### Texto de leitura
○ ○ ○ ○

Os autores afirmam que a crença na possibilidade de um sentido literal objetivo é que se constitui a grande metáfora, a “metáfora primordial”, aquela criada pelo próprio homem a fim de permitir-lhe sublimar a sua condição precária no universo e erigir o mito do antropocentrismo.


2. Linguagem e epistemologia em Platão:O diálogo de Platão intitulado Crátilo constitui o primeiro grande texto filosófico inteiramente consagrado à linguagem. Neste livro seminal, a linguagem é tratada não como discurso, a exemplo do Sofista, nem como retórica, à semelhança do Górgias, mas sim como adequação dos nomes às coisas, e, nesse sentido, adota uma perspectiva epistemológica no tratamento da questão da justeza dos nomes. Partindo da pergunta fundamental em qualquer consideração acerca da significação linguística, qual seja “por meio de que uma expressão adquire significação?”, Platão empreende uma
decidida busca da essência da linguagem, essência essa concebida como relação entre os nomes e as coisas. Eis, portanto, o objetivo primordial do Crátilo: estabelecer o papel da linguagem na obtenção e na fundamentação do conhecimento verdadeiro.

○ ○ ○ ○

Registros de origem
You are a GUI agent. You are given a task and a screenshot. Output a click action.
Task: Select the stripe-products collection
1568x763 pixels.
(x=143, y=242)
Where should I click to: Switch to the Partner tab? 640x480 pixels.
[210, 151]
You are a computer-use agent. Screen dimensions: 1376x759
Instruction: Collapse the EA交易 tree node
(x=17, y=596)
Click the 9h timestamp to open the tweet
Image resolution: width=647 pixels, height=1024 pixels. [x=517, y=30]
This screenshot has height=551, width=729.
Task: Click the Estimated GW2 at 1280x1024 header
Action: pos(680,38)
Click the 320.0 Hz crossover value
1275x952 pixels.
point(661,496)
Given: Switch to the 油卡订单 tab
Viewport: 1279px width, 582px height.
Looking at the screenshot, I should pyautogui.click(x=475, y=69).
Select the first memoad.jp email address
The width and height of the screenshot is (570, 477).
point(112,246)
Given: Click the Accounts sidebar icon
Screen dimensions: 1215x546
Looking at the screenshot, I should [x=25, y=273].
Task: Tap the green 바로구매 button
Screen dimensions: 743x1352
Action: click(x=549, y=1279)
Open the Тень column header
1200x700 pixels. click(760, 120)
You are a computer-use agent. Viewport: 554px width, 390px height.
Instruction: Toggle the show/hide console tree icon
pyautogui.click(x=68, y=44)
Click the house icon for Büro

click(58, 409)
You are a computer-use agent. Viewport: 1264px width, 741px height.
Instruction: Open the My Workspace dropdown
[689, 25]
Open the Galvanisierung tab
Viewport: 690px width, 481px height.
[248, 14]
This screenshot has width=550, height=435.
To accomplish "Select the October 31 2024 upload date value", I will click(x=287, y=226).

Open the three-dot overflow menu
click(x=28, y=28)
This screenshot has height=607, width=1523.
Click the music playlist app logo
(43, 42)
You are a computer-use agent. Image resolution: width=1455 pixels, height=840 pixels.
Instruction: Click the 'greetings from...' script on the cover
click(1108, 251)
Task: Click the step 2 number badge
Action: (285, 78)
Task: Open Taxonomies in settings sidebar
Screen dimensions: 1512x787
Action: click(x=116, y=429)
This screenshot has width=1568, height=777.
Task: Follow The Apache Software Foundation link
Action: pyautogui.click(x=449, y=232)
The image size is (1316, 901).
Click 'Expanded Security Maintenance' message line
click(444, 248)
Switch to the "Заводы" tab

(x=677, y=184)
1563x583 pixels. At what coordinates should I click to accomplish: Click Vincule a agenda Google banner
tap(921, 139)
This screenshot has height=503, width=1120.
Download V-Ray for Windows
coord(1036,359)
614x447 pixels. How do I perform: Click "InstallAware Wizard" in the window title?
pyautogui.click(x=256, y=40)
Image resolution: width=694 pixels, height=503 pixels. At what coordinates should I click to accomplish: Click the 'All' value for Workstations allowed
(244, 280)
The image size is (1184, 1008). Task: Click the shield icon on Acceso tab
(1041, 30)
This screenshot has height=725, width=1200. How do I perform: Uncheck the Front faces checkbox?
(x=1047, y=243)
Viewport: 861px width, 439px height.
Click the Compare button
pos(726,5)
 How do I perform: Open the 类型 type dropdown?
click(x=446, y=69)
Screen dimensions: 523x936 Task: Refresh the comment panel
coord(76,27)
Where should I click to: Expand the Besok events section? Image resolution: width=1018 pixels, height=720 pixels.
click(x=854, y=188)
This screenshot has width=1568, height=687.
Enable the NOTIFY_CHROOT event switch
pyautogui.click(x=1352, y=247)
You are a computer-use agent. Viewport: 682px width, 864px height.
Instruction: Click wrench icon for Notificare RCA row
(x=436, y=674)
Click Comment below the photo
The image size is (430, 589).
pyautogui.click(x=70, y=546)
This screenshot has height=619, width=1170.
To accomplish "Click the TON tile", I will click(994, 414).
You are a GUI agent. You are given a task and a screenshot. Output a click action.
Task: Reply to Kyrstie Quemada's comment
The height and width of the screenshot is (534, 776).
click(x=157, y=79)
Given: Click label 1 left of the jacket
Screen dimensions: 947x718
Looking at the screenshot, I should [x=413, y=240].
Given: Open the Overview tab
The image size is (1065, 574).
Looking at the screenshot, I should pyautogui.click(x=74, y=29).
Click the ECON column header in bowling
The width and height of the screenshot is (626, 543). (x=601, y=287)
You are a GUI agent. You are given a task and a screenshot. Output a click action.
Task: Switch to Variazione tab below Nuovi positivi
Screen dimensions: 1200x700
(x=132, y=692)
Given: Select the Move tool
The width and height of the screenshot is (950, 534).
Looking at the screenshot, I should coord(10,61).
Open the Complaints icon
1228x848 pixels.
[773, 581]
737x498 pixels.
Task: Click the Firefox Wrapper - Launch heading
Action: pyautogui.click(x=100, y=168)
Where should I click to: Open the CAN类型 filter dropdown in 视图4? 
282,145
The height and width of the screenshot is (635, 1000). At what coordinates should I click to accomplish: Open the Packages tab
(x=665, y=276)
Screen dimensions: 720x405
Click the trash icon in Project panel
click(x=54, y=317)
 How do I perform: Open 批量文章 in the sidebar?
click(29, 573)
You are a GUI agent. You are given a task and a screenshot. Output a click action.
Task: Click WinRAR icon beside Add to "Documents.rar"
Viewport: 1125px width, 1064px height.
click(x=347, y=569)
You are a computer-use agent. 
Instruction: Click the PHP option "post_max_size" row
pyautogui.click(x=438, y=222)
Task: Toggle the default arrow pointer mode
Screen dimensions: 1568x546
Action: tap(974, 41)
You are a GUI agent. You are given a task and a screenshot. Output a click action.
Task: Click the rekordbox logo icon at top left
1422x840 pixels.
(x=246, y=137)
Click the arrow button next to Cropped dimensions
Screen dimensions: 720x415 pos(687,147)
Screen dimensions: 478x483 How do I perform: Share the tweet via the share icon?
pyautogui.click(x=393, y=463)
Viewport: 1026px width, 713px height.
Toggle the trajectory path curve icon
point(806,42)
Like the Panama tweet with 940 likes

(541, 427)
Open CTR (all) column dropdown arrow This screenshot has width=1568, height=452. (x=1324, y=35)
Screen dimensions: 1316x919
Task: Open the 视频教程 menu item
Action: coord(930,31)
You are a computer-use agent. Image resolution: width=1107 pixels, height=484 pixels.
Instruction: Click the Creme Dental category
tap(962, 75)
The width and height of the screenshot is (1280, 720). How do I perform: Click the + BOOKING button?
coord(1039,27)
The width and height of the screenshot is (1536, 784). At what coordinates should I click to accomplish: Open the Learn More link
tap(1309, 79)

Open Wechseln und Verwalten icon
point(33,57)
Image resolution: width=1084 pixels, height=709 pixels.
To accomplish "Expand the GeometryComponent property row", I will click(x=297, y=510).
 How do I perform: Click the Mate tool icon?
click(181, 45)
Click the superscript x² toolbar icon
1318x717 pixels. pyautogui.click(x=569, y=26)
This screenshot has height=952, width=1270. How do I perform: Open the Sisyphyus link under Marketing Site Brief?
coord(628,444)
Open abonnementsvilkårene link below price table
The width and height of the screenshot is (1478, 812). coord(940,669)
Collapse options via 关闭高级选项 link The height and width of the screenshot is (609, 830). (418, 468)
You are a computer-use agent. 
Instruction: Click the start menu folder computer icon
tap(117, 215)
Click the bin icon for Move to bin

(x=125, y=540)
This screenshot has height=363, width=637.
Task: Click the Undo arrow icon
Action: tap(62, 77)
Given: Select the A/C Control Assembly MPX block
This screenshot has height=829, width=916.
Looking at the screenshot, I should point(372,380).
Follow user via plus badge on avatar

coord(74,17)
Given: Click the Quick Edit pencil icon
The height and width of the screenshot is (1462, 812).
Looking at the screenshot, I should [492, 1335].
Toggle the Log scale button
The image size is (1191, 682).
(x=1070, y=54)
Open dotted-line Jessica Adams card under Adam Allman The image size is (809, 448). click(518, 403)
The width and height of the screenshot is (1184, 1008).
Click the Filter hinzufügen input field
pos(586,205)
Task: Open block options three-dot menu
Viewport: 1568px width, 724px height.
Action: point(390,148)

○ ○ ○ ○

Continue o texto sobre linguagem e epistemologia no Crátilo de Platão a partir da última frase apresentada.

### Resposta correta
Sendo então essa a meta, é de esperar-se que uma teoria do conhecimento seja assumida, a fim de embasar o desenvolvimento do diálogo, e Platão assim o faz. Para o filósofo, há uma permanência da essência das coisas, sem o que não haveria conhecimento possível. As coisas possuem qualidades objetivas, relações e diferenças em si mesmas, ou seja, existe uma ordem objetiva das coisas, e essa ordem pode ser contemplada pelo pensamento e apreendida pelo intelecto. Tal teoria epistemológica é
bem característica do pensamento objetivista dos gregos, para quem há uma realidade externa dissociada do homem e passível de ser conhecida por um sujeito cognoscente.
Dentro dessa concepção, que papel legar à linguagem? Ora, no Crátilo, assume-se que à linguagem cabe exprimir esta ordem verdadeira das coisas, a tarefa que se lhe impõe consiste na expressão adequada da essência das coisas, qual seja a ordem objetiva imanente às coisas. Aqui reside a conclusão central do diálogo acerca da justeza dos nomes: uma palavra é justa, na medida em que revela a essência das coisas, na medida em que “traz a coisa à apresentação” (cf. Oliveira, 1996). Os signos (nomes), constituintes da linguagem, fazem parte de um todo organizado sistemicamente,
combinando-se de modo a corresponder à estrutura ontológica (ordem objetiva) das coisas por eles designadas. Assim, a justeza de um nome é medida de acordo com a capacidade que esse nome possui de corresponder à essência das coisas.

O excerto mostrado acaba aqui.